Ketika tudingan2 'miring' diarahkan kepada kita, segera saja kita bergegas kepada usaha pembelaan atas diri kita. Berbagai alasan diungkapkan untuk menutupi segala kelemahan kita. Hal ini dapat dikatakan sebagai sesuatu yang manusiawi, dalam artian bahwa kita punya banyak sekali poin2 kelemahan. Selanjutnya, kita menjadi sibuk dengan urusan2 yang sebenarnya merupakan urusan dan tanggung jawab Allah. Kita lupa bahwa Allah adalah sebaik-baik penjaga milik-Nya sendiri. Kita telah lupa, barangkali karena sebagian besar dari kita telah lalai dengan mengambil hak2 Allah dan mengabaikan kewajiban2 kita sendiri, baik sebagai hamba-Nya maupun sebagai khalifah-Nya.

Dengan tidak mengecilkan mereka yang sedang bekerja, sedang berusaha dan yang sedang membela ummat ini di semua front (dan sememangnya kita tidak layak untuk berbuat seperti itu), ada baiknya kita 'bercermin' kembali akan apa yang sudah kita buat pada masa2 yang telah lalu. Sejenak kita tengok ke belakang, langkah apa saja yang keliru hingga menjadikan 'wajah' kita seperti yang kita lihat di cermin pada hari ini. Dan dengan menengok kembali kepada langkah-langkah rasulullah dan para sahabatnya, kita akan menjadi tahu kesalahan dan kekeliruan kita. Dengan kesadaran ini, semoga apa saja yang belum kita buat, dapat kita kejar agar langkah2 kita selaras dengan mereka.

Adalah ketika para provokator meniupkan kebenciannya ke segala arah, rasulullah saw tetap istiqomah dengan usahanya. Ketika para provokator berusaha mengaitkan kesan bahwa rasulullah saw adalah gila, rasulullah tetap bergerak kepada setiap orang yang mungkin dijumpainya. Ketika para provokator sibuk dengan usaha mereka untuk memberi kesan negatif kepada kaum muslimin, beliau dengan dukungan para sahabatnya malah sibuk dengan dakwah kepada manusia sembari menyebarkan kebaikan. Namun demikian, ketika para provokator melancarkan hinaan, cacian, makian, hujatan dan berbagai bentuk penghinaan lainnya, banyak manusia malah mendapatkan bahwa rasulullah tidak seperti apa yang mereka provokasikan.

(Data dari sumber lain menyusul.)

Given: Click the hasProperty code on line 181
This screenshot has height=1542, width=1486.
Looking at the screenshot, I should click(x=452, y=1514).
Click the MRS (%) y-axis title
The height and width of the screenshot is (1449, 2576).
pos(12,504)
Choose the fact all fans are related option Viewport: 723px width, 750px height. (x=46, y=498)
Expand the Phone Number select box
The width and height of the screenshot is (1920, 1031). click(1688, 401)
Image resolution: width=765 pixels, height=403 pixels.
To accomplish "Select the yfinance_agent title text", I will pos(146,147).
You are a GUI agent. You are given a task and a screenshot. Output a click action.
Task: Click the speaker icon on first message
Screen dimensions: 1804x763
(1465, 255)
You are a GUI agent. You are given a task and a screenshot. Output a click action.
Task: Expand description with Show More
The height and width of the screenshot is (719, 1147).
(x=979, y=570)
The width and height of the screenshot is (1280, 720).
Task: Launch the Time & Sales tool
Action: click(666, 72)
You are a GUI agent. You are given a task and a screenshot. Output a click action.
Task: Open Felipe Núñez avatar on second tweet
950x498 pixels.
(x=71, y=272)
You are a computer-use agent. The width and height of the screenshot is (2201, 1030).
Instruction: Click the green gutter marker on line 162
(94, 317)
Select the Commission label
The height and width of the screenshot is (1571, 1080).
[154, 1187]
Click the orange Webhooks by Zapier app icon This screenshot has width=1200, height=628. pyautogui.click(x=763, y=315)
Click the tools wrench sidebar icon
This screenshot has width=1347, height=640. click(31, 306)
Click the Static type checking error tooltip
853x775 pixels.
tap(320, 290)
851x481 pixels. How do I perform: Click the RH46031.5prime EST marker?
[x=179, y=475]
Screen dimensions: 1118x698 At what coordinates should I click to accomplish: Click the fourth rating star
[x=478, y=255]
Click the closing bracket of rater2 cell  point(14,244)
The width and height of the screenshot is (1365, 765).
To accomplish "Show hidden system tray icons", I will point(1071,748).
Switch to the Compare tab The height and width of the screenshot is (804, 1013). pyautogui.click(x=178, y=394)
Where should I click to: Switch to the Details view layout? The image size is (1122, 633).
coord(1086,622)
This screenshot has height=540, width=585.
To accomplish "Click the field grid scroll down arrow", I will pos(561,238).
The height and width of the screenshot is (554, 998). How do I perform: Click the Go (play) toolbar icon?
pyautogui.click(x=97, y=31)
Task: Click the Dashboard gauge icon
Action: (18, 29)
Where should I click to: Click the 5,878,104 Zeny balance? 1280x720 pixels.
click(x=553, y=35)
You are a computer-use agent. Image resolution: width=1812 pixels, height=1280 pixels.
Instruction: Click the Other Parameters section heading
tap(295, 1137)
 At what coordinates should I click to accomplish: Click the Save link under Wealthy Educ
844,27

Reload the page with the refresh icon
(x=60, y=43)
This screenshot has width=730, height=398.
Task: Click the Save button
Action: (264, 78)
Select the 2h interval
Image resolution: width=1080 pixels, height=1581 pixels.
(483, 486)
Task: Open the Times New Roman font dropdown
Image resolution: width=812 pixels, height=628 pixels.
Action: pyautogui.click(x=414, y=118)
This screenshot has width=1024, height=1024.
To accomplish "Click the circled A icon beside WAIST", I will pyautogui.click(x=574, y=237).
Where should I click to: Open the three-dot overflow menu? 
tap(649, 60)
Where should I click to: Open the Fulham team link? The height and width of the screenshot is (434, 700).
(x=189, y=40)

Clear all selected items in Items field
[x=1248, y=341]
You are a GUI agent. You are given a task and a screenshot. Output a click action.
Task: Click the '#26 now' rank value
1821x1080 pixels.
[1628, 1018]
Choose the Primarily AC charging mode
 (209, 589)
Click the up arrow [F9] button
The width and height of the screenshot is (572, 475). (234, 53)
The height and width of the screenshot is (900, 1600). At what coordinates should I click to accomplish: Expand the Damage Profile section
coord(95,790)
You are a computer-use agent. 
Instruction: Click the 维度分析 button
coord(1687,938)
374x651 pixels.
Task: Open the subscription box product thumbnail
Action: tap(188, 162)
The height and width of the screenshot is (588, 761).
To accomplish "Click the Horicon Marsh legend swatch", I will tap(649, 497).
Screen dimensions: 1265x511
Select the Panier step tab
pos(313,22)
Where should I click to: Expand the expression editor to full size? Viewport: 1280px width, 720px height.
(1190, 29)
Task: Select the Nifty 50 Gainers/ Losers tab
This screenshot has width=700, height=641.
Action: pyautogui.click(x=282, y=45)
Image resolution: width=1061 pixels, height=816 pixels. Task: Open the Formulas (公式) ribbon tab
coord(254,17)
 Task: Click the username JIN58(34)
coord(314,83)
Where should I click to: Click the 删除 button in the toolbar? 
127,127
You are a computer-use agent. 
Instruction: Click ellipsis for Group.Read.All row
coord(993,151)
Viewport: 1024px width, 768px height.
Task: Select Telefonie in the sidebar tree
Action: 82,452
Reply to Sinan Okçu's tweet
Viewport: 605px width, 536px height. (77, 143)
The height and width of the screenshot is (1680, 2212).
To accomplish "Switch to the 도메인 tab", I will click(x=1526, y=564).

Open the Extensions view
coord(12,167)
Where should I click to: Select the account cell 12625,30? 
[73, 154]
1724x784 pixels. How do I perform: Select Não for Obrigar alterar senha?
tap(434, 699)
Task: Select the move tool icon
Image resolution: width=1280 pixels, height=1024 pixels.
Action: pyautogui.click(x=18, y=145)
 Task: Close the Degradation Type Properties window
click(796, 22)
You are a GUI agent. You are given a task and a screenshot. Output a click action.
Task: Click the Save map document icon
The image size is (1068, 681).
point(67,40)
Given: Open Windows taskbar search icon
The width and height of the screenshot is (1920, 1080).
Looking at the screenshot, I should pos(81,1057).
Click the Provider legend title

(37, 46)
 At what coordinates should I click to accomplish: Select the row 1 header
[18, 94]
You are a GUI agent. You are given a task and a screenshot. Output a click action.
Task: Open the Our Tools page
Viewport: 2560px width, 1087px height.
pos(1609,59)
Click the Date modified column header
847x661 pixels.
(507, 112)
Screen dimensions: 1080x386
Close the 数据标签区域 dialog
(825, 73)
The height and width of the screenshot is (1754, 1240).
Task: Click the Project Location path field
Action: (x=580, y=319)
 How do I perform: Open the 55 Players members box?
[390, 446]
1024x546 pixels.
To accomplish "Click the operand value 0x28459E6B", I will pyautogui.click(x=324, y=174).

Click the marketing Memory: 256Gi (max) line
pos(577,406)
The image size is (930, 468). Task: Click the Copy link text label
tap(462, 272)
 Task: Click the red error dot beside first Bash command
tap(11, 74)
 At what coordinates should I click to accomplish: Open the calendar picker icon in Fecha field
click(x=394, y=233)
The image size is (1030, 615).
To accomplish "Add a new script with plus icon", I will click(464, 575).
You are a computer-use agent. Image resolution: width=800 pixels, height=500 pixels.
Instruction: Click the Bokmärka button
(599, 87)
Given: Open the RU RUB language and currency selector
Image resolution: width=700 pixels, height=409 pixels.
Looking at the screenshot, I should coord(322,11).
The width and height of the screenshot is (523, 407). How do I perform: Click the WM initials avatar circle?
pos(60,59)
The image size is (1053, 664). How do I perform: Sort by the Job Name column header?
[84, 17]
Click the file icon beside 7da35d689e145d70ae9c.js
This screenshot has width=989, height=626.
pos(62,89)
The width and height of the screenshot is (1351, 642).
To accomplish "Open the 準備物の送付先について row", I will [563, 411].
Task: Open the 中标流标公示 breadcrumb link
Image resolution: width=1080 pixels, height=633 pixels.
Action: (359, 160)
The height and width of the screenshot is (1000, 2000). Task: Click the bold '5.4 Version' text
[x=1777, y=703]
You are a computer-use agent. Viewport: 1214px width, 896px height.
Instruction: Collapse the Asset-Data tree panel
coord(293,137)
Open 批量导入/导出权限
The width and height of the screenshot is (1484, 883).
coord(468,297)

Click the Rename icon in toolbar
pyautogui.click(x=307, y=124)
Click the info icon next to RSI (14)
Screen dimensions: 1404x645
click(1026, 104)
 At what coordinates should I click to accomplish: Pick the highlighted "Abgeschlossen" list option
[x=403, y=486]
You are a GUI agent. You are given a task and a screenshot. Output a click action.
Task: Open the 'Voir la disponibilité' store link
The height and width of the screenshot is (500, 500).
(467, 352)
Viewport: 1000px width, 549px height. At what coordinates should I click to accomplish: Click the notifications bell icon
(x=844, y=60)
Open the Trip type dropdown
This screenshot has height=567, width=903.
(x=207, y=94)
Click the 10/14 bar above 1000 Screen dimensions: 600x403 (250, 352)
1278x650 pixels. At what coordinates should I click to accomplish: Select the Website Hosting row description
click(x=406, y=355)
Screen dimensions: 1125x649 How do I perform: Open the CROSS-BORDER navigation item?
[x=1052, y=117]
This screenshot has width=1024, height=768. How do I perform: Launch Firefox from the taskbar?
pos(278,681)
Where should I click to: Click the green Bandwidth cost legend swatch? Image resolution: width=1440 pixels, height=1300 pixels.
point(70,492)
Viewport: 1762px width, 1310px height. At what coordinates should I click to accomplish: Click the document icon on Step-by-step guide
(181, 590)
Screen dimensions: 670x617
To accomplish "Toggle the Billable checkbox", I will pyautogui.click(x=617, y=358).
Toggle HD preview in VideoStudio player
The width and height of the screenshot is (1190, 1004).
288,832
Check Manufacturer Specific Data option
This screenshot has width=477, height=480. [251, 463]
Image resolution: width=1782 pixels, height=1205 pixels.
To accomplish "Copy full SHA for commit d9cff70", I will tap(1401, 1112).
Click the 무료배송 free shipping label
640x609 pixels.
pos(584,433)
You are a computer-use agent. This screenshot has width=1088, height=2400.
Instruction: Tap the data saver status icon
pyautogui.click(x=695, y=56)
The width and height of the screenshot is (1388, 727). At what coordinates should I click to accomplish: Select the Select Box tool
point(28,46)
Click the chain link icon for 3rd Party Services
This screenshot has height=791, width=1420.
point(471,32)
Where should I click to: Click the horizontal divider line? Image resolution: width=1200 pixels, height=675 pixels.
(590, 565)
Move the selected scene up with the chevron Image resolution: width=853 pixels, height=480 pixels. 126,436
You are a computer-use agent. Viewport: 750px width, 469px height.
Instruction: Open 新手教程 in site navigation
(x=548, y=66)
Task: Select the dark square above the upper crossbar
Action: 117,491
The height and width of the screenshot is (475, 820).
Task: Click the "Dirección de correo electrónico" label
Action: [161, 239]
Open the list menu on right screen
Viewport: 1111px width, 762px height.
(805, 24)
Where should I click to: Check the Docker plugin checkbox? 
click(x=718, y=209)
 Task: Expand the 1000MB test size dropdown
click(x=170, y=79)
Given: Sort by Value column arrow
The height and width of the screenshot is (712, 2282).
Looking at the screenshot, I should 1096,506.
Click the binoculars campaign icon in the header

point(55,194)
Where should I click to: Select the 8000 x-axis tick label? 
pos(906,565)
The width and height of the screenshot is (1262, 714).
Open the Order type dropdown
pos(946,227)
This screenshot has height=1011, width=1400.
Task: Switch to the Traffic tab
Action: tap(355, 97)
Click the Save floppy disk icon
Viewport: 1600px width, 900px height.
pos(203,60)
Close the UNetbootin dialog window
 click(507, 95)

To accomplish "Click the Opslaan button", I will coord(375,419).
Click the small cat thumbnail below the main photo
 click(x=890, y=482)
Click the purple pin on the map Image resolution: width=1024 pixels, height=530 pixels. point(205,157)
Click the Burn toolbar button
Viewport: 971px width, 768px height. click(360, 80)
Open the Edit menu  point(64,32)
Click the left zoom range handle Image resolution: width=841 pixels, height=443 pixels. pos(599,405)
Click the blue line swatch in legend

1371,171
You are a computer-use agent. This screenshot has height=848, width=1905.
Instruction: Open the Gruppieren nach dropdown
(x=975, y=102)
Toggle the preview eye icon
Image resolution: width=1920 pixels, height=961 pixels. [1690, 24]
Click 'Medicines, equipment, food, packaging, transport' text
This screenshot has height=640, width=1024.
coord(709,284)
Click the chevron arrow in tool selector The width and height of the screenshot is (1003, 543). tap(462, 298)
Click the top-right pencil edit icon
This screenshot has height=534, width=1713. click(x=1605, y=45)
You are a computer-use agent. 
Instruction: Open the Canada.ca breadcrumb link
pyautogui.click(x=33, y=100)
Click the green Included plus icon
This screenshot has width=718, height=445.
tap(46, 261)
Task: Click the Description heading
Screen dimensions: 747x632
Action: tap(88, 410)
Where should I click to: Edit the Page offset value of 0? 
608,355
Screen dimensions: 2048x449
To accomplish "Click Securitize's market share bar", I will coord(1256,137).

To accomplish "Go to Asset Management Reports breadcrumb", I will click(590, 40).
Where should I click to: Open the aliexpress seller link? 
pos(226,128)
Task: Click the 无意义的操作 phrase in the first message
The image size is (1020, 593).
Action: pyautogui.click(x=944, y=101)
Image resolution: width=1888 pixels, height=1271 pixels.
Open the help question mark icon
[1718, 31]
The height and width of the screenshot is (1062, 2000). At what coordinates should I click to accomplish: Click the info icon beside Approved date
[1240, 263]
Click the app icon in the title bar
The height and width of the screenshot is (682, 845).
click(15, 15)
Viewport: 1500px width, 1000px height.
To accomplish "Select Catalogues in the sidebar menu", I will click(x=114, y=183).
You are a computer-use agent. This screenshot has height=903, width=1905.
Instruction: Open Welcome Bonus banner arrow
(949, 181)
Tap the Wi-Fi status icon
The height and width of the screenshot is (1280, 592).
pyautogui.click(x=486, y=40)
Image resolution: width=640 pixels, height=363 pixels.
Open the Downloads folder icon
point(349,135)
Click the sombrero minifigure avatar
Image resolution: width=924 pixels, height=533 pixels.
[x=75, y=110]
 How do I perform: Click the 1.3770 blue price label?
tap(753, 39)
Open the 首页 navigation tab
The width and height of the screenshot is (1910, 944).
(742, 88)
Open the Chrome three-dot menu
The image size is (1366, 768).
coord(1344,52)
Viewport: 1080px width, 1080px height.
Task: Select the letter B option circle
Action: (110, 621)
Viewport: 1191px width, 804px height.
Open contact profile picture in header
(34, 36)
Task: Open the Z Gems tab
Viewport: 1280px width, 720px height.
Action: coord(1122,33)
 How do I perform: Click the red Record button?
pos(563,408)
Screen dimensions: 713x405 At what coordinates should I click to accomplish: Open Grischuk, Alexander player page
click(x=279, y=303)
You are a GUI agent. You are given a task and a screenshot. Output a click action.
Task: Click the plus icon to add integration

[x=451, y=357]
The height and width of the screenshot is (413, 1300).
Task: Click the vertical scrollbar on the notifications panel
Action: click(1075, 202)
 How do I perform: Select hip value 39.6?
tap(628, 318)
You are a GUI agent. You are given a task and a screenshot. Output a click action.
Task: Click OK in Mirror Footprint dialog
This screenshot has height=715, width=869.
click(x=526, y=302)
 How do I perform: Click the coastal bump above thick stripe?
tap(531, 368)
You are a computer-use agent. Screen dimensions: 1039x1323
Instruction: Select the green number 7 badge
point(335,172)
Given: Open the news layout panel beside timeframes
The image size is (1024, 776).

Rasulullah, se-olah2 tidak peduli dengan berbagai provokasi mereka untuk menjatuhkannya. Beliau seolah-olah mengabaikan usaha untuk menampik citra buruk yang dilekatkan oleh para provokator kepadanya. Mempedulikannya sama saja artinya dengan melepaskan kesempatan untuk merekrut mereka yang layak masuk dalam barisannya. Dan hebatnya, beliau tidak pernah kehilangan jalan tembus untuk mendapatkan manusia (pada saat manusia yang lain tidak melihatnya demikian) sama seperti halnya ketika beliau selalu mendapatkan jalan dan peluang untuk mendapatkan sahabat2 yang rela mendukungnya pada awal2 hari dakwahnya. Dia tidak peduli dengan batu2 keras, kerikil2 tajam, angin2 'nakal' dan debu2 yang mengganggu geraknya di atas jalanan. Beliau tidak peduli karena demikianlah ketentuan Allah yang memang harus dilaluinya.

Tujuannya jelas, bahwa beliau diutus kepada seluruh manusia untuk menjadi rahmat buat mereka (termasuk para tokoh provokator), bahkan lil 'alamin, buat seluruh alam. Kesulitan untuk mencapainya tidak boleh menghalanginya untuk sampai pada tujuannya. Kesulitan beliau yang didapat dalam perjalanannya adalah karena belum sampainya kepahaman mereka sebagaimana yang beliau pahami. Harapannya adalah bahwa bila Allah swt tidak memberikan taufik dan hidayah-Nya kepada mereka, tentu akan ada benih2 ketaatan dan penghambaan kepada Allah yang akan turun dari tulang sulbi mereka.

Dari sirah nabi-Nya, kita mendapatkan bahwa pertolongan Allah selalunya turun sesudah adanya berbagai proses kesusahan dan kesulitan sebagai dampak yang timbul dari dakwah atas manusia kepada-Nya. Besar dan kualitas pertolongan-Nya adalah sebanding dengan kadar mujahadah, keikhlasan dan penderitaan di dalamnya. Melalui 'hayatunnabiy' dan 'hayatushshahabah' kitapun menjadi tahu bahwa sesungguhnya pertolongan Allah sangat dekat kepada mereka yang ada di jalan-Nya.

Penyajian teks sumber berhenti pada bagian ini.